Je l’imagine découvrant la terrible réalité. Bon alors. sachant qu’on a une majorité à la Chambre de 76 sièges, il faudra aller voir tous ceux qui ont gagné, à savoir : ces suceurs de sang du PS, ces mollassons du cdH, ces traitres du MR, ces hippies d’Ecolo, ces psychopathes du PTB. Ah oui, ces chouettes petits gars du PP sur le temps du midi. Et puis après ces copieurs du VLD, ces mauvais sujets du SP.a, ces erreurs du système de Groen et enfin ces gros péteux du CD&V.

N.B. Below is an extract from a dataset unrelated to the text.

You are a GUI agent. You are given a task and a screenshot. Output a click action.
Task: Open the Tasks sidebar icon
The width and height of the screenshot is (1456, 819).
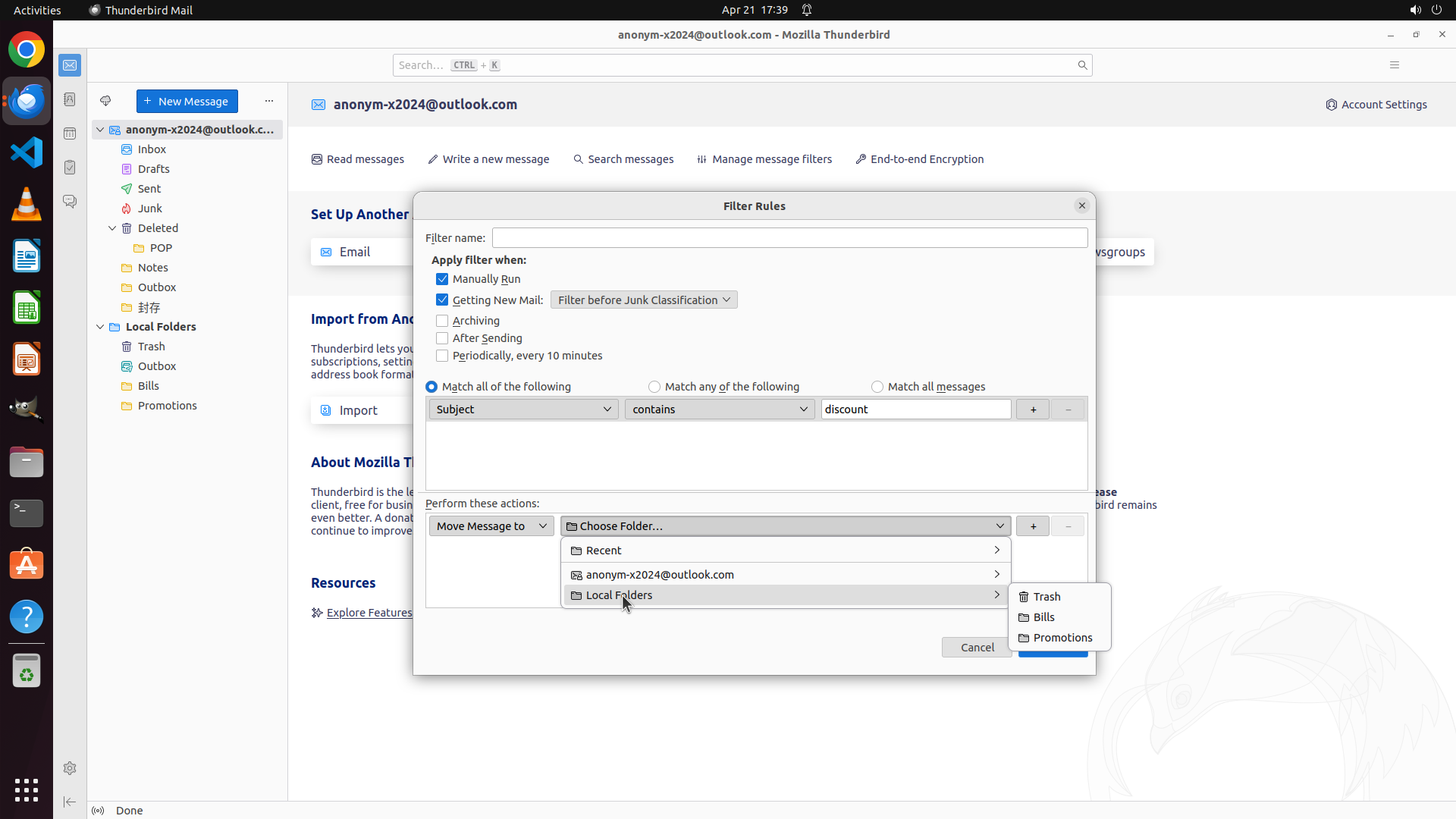coord(70,168)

Mais comment faire, mais comment faire pour avoir 76 sièges ? On peut partir sur du N-VA, CD&V, MR, PS mais ça ressemble à rien. Ou bien du N-VA, CD&V, VLD, cdH, MR mais c’est hyper casse-gueule. Ou sur CD&V, VLD, PS, SP.a, Groen, Ecolo, cdH, MR mais ça, plutôt crever. Ou sur CD&V, VLD, PS, SP.a, MR, cdH mais ça, plutôt crever aussi. En plus, tous ces gens se détestent. Ils me détestent tous. Et je les déteste. Et ils pensent tous plus ou moins l’inverse les uns des autres.

Hé bien, bon sang, pauvre Bart. En gros, ce boulot, ça va être comme de demander à quelqu’un qui est allergique à la fourrure et qui à la phobie des reptiles de faire prospérer dans un même biotope des crocodiles, un ou deux crotales, un puma et une famille de panthère.

Hé ben mes amis, si vous saviez comme je suis heureux qu’il existe des gens plus courageux que moi pour faire de la politique.

Allez, à demain. Non pas demain, à la semaine prochaine.